Barclays Sues Bear Stearns Over Hedge Funds

Barclays Bank accused Bear Stearns on Wednesday of loading one of its hedge funds with about $500 million in troubled assets just weeks before it collapsed with another fund.

The London-based bank's allegations appear in a lawsuit filed in U.S. Court for the Southern District of New York in Manhattan. Barclays said it did not have a precise figure for damages.

Bear Stearns had not seen the lawsuit, but said any such lawsuit is unjustified and without merit.

"While we do not like to see investors or counterparties lose money, we believe this lawsuit is an attempt by Barclays to avoid taking responsibility for its own actions," Bear Stearns said in a statement.

The lawsuit provides an inside look into the collapse of two Bear Stearns-run hedge funds last summer. Barclays accuses Bear Stearns of starting a hedge fund in 2006 so it could offload the risky assets of another one of its hedge funds that was running into trouble.

The two hedge funds, run by executives at Bear Stearns Asset Management, had more than $20 billion in assets before their ultimate collapse.

Problems began when Bear Stearns' High-Grade Structured Credit Strategies Fund, which had a track record of good returns, experienced a serious liquidity shortage as early as September 2006, the complaint said.

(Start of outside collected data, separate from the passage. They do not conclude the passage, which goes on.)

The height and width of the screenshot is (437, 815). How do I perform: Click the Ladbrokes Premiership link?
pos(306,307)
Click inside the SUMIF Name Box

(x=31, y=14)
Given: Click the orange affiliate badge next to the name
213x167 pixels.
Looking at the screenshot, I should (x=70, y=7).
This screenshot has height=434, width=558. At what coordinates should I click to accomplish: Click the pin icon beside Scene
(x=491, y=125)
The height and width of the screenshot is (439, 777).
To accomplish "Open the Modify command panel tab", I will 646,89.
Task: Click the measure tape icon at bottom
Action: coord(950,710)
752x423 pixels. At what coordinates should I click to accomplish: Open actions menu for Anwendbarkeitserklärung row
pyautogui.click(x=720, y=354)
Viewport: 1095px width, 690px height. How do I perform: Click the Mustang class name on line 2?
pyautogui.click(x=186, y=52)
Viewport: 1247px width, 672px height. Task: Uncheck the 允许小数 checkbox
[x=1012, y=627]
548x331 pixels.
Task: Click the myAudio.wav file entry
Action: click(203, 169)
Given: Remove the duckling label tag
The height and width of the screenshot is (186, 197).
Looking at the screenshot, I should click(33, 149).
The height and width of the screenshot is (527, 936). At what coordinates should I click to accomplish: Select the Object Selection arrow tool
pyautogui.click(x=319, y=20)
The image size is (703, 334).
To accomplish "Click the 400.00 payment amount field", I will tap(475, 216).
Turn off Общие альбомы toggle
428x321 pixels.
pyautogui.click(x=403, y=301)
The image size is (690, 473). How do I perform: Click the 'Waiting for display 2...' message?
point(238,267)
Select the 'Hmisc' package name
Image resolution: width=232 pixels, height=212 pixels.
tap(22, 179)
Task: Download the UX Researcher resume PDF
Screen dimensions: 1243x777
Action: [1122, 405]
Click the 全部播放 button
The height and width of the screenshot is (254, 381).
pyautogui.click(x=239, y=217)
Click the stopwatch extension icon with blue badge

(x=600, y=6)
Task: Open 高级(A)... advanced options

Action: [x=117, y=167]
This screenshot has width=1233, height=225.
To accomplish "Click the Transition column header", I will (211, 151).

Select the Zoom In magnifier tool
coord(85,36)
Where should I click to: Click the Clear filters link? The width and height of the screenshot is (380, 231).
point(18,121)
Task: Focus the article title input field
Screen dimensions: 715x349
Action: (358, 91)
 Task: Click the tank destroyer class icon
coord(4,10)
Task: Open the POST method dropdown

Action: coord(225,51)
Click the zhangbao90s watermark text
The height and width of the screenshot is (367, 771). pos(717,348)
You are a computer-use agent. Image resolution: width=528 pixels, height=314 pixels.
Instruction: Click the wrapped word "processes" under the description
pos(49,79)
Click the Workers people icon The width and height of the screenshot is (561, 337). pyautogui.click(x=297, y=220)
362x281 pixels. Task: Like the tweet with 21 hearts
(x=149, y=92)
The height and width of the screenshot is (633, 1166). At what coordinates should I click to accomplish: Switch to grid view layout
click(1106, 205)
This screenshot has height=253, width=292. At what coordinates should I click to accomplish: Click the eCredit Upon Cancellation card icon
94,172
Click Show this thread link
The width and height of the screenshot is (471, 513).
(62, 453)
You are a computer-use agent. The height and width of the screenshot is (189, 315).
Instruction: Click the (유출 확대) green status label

Two Bear Stearns executives, Ralph Cioffi and Matthew Tannin, decided to form a second fund to capitalize on the High-Grade Fund's past success. Barclays says it committed $50 million in leverage to the effort, but did not know the second Enhanced Fund was being created to conceal problems with the High-Grade Fund, the complaint said.

"Bear Stearns ... used the Enhanced Fund as a place to unload excessively risky or troubled assets that could not be sold to other investors at the prices paid by the Enhanced Fund," Barclays said in its complaint.

Bear Stearns also collected fees as the arranger and manager of these securities deals, while collecting another set of fees from the Enhanced Fund, the complaint said.

The complaint also cites an email Cioffi sent to Tannin discussing how to get High-Grade Fund investors into the Enhanced Fund.

"That will take some time, but once we do that, we have an easy liquidity source, and that's Barclays," Cioffi wrote, according to the complaint.

Cioffi is no longer at the company.

In late 2006 and the early months of this year, Bear Stearns executives put a positive spin on the Enhanced Fund's performance, saying it was doing "great," Barclays said.

Meanwhile, defaults on subprime mortgages, which were used as underlying assets in the two Bear funds, were escalating throughout the United States. And by late May 2007, Tannin was worried both funds would be wiped out. He considered selling their assets to Cerberus Capital Management before a meltdown, the complaint said.

At the end of May, for example, Bear Stearns Asset Management had the Enhanced Fund buy about $500 million of the riskiest classes of securities in a deal that it managed, Barclays' complaint says.

"BSAM did so despite the fact that investment restrictions it had promised Barclays did not permit those securities to be held in the fund," the complaint added.